**Document segment**

- Genres: Pop, R&B
- Years active: 2002–2009
- Labels: Hometown Entertainment; Interscope;
- Past members: Brit Smith; Alex Smith;
- Website: www.britandalex.com

= Brit & Alex =

2002–2009 American pop duo

Brit & Alex were an American girl group consisting of identical twin sisters Brit and Alex Smith. After moderate success with the single "Let It Go" (2008), Alex left the group and Brit pursued a solo career as Matisse, after which Brit left the music industry; she later returned in 2024 with "Karma's a Bitch".

==Biography==
Brit & Alex (born December 3, 1985, in Wilton, Connecticut) became child actors, appearing at age three in the soap opera One Life to Live. They later moved to London, and became known for their appearance as teenagers in advertisements for John Frieda's Sheer Blonde hair products.

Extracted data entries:
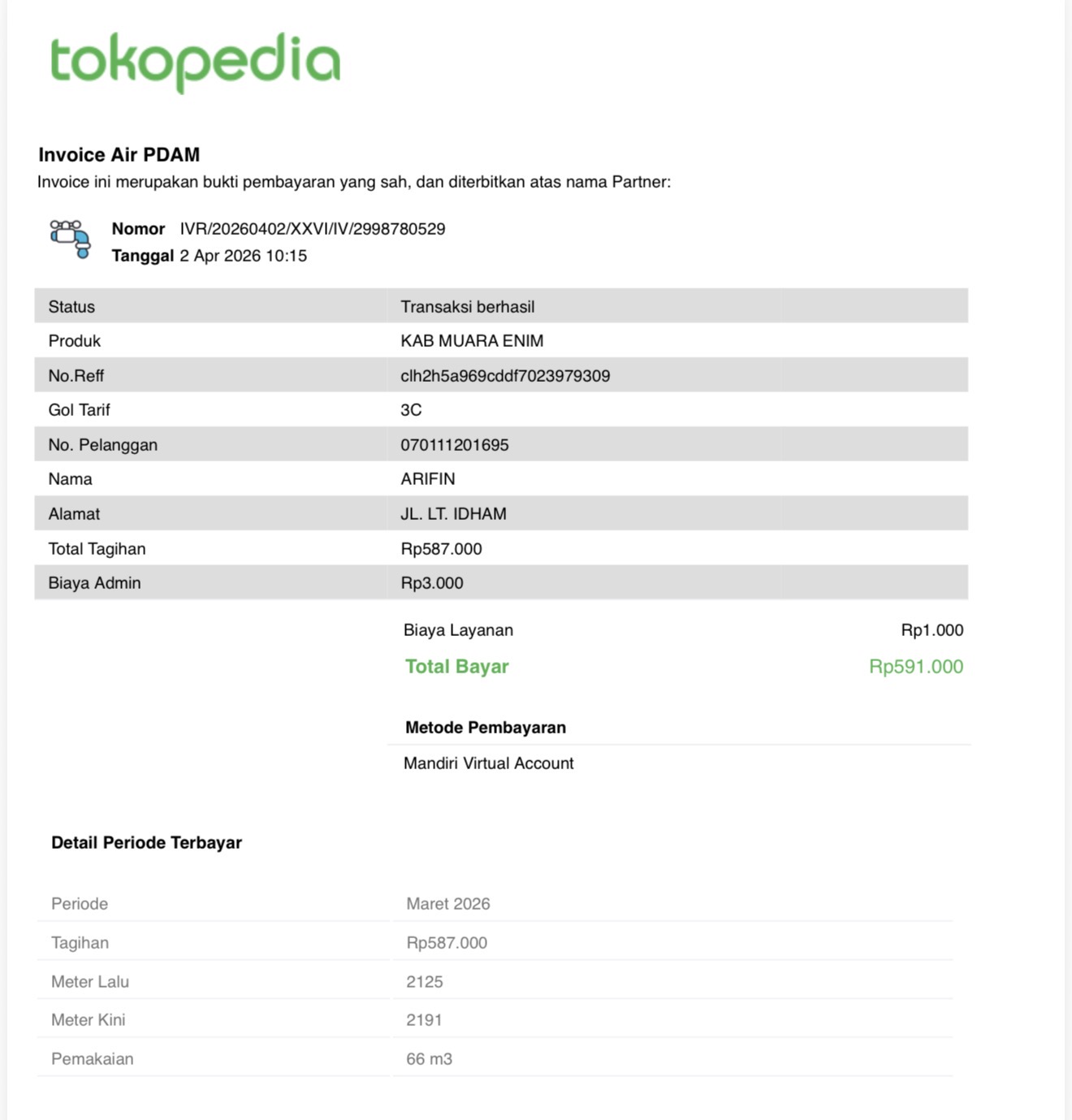This screenshot has width=1072, height=1120.
Task: Click the date 2 Apr 2026 10:15
Action: [x=244, y=256]
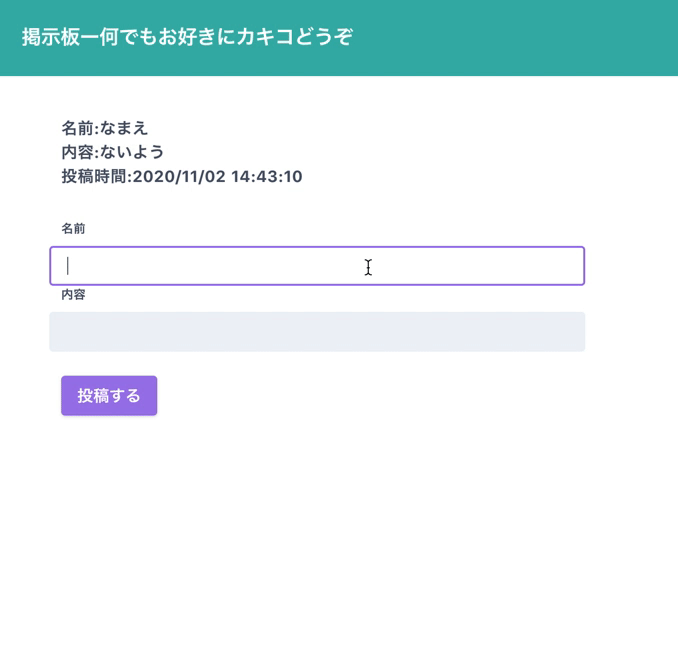Image resolution: width=678 pixels, height=658 pixels.
Task: Click the 内容 label above the second input
Action: coord(73,294)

**Set of tasks**
• a. In the Brit & Alex article, which soap opera did the twins appear in at age three?
• b. Continue the Brit & Alex article from the point at which it stops.
The records stand apart from the Brit & Alex article and are not connected to it.

**Answer list**
• a. One Life to Live.

• b.
Having been singers since childhood, they subsequently moved into music full-time, leaving school at age 18 to pursue careers in music. They were signed by Jimmy Iovine of Hometown/Interscope Records. Their debut single, "Let It Go", appeared in the soundtrack of the 2008 film Step Up 2: The Streets. This single also features the vocal talents of G. Bamford, and was released on April 28, 2008. Their debut album, Brit & Alex, produced by Dallas Austin and Tricky Stewart, had been scheduled for release in 2009.

The popular and critical website Popjustice.com was one of the early supporters of the girls. "Let It Go" got to Number 5 in the UK Commercial Club Chart and Number 1 in the Upfront Club Chart, and was released as a CD single in the UK on 28 April 2008. However, it failed to beat its peak of Number 75 in the UK Singles Chart.

==Breakup==
It has been confirmed that Brit & Alex are no longer a group. Alex Smith decided to head back to school, leaving twin sister Brit Smith to pursue a solo career. The duo are no longer signed to Interscope Records, but Brit scored a new deal and was signed to Jive Records as "Matisse". Her debut single, "Better Than Her", can be purchased on iTunes.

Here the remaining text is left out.